Monday, Mar. 05, 1973

Drugstore Profile

In an age of medical specialization it is not unusual for a patient to visit within a short time a family doctor who prescribes an antibiotic for a strep throat, a psychiatrist who prescribes a tranquilizer, and a dentist who prescribes a painkiller. Some of these medications are compatible with each other and can be taken concurrently. But there are notable and alarming exceptions. For example, certain of the anticoagulant drugs used after a heart attack, in combination with aspirin, may increase the tendency toward internal bleeding. Some antihistamines, taken along with tranquilizers, may produce dangerously soporific effects.

The physician knows the dangers of drug antagonism, but is not always aware of all the medications that a patient may be taking, especially those bought without prescription. The patient knows what he is taking, but is rarely aware of the dangers. But there is someone in a position to know both the drugs being taken and the harm that wrong combinations can cause: the pharmacist. By keeping a medication profile of each steady customer and referring to it each time he fills that customer's prescriptions or sells him over-the-counter drugs, he can prevent the possibility of a harmful reaction.
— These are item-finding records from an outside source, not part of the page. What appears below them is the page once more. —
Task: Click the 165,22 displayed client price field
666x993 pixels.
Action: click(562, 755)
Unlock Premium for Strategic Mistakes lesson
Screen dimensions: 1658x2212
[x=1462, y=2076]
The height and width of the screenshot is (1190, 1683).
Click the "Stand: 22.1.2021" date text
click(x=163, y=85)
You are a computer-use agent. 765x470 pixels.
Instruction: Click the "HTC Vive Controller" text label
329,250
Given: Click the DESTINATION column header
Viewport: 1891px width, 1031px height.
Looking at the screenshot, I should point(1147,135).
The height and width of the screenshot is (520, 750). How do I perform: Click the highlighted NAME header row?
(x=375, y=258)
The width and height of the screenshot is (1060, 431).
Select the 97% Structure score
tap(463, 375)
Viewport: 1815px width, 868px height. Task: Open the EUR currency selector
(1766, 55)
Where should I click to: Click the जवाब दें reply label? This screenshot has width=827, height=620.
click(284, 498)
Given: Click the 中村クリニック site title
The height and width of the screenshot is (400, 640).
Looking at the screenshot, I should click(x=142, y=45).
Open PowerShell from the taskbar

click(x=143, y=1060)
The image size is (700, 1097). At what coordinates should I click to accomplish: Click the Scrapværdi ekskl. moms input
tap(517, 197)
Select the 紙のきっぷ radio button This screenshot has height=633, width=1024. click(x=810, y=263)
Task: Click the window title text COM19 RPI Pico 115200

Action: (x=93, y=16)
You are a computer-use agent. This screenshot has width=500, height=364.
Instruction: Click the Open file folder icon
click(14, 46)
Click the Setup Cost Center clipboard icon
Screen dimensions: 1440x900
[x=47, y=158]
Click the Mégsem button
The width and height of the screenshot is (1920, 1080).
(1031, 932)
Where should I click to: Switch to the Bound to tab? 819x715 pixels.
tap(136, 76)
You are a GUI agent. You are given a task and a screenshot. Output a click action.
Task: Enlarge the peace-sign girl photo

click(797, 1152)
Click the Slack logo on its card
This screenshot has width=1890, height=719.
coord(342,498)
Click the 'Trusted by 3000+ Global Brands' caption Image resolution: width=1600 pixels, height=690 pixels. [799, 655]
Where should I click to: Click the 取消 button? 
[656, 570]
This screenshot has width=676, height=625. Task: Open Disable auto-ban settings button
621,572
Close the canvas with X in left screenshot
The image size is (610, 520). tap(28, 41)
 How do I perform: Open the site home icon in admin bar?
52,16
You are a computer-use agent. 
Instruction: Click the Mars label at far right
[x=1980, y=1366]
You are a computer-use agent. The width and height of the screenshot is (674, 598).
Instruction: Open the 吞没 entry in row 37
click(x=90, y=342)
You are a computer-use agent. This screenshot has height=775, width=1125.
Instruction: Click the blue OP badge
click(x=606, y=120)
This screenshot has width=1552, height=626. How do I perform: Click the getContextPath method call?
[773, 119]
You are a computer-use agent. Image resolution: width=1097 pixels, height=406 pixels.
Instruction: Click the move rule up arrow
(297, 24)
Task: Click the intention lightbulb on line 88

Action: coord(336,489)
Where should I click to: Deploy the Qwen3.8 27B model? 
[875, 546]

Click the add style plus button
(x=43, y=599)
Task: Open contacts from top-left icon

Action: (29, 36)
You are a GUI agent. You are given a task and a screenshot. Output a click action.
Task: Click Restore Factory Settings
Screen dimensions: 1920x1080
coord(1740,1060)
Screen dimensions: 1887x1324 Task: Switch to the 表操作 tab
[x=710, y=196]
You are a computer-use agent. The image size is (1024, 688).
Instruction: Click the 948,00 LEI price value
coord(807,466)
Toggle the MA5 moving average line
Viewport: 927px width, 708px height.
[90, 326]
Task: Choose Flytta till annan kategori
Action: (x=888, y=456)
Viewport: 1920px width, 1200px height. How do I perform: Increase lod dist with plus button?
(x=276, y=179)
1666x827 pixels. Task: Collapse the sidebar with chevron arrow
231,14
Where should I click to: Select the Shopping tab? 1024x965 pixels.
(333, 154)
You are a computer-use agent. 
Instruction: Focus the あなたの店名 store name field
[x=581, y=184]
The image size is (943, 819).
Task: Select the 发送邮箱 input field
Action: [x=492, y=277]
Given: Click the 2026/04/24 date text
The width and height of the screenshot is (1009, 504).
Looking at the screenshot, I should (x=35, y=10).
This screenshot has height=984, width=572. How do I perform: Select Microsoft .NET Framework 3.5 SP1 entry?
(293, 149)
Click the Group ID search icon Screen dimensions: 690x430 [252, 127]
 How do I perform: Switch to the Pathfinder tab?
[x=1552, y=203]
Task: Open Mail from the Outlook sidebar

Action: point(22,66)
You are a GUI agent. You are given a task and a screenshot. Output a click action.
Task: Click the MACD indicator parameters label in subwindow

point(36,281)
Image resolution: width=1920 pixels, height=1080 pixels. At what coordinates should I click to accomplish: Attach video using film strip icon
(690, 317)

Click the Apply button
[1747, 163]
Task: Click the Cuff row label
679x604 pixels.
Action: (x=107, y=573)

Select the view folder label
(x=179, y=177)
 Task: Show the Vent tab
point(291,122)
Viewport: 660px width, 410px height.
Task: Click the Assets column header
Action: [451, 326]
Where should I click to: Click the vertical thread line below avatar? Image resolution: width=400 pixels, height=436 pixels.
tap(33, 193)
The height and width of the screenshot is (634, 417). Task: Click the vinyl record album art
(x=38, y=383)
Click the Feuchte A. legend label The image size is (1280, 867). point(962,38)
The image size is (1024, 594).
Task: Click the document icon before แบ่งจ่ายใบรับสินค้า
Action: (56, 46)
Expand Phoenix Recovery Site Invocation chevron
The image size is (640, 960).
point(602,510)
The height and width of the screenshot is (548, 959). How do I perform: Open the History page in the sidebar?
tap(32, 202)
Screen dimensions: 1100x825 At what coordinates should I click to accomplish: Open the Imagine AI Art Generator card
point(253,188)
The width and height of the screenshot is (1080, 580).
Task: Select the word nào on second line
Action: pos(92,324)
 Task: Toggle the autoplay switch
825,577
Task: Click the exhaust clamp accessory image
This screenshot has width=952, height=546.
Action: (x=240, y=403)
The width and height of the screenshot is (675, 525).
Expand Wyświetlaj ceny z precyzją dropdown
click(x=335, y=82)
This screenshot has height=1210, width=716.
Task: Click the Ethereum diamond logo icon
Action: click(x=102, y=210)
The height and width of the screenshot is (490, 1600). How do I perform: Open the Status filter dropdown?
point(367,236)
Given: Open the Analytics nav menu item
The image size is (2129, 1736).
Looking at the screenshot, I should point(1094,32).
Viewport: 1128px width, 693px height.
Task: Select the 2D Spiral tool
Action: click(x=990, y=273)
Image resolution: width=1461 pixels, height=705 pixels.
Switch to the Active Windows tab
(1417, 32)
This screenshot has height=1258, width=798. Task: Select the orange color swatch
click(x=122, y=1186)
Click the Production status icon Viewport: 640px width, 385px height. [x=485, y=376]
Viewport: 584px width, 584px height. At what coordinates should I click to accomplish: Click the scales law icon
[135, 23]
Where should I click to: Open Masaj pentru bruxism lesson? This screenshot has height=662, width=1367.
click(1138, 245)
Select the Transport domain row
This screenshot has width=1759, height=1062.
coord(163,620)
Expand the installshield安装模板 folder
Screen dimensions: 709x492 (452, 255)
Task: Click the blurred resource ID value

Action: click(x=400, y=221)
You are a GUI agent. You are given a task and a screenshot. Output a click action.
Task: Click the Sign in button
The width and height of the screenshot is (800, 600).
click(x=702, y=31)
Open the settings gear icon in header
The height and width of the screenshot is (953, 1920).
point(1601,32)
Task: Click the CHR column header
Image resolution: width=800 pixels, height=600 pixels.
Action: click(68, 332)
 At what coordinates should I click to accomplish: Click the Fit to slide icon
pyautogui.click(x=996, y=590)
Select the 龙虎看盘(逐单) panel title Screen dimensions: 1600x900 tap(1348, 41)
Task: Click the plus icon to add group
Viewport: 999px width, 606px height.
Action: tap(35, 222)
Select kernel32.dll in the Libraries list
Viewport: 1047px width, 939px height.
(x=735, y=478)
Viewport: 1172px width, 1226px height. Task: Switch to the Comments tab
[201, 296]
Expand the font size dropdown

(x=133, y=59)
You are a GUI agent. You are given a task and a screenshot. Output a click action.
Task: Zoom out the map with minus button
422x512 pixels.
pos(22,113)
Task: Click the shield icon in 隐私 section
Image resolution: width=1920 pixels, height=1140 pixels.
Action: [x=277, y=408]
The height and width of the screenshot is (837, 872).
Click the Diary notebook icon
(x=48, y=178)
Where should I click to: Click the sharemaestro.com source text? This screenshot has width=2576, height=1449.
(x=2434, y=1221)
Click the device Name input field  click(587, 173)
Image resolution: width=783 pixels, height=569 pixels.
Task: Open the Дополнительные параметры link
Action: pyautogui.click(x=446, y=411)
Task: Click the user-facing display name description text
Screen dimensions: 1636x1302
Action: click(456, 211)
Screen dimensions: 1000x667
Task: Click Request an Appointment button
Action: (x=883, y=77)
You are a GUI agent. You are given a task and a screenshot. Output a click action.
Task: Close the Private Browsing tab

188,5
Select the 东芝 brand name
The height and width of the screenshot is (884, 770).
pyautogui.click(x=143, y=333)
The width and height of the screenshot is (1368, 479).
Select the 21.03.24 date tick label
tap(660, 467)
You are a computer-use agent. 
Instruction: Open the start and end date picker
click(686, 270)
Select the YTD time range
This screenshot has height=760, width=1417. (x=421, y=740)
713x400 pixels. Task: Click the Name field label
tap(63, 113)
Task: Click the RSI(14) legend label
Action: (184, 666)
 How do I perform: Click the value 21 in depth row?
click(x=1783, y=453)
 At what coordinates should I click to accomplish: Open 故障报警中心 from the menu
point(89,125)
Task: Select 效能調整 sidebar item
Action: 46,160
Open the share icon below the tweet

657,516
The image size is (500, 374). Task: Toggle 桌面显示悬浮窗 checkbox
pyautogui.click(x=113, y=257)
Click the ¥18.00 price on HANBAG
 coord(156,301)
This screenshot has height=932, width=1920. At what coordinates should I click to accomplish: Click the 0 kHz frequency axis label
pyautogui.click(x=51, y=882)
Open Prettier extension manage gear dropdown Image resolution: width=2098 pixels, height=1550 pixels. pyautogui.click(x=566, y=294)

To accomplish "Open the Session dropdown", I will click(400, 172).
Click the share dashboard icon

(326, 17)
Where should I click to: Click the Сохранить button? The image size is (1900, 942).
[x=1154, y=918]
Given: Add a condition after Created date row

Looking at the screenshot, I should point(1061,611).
Growing Risk. Some pharmacies have kept such records of prescription drugs for decades. But instruction in the use of medication profiles has only in recent years become standard in most schools of pharmacy, and the profiles are only now coming into widespread use for both prescription and proprietary drugs. In fact, some New York City pharmacists dispensing prescriptions under Medicaid are required to keep these profiles on Medicaid patients. The New Jersey board of pharmacy has issued a regulation, now under court challenge, requiring all pharmacists to keep such records. In these and many other states, a customer who hands a prescription to the pharmacist is likely to be asked: "Do we have your individual medication profile?" If not, the pharmacist may try to start one, and add to it with successive prescriptions or purchases of proprietary drugs. When he spots a potentially dangerous combination, his responsibility is clear.

Says Ronald May, pharmacist of a mid-Manhattan drugstore who has accumulated more than 3,000 individual profiles in five months: "We don't decide anything, but when we get a new prescription we advise the physician if ill effects are possible. Then he decides."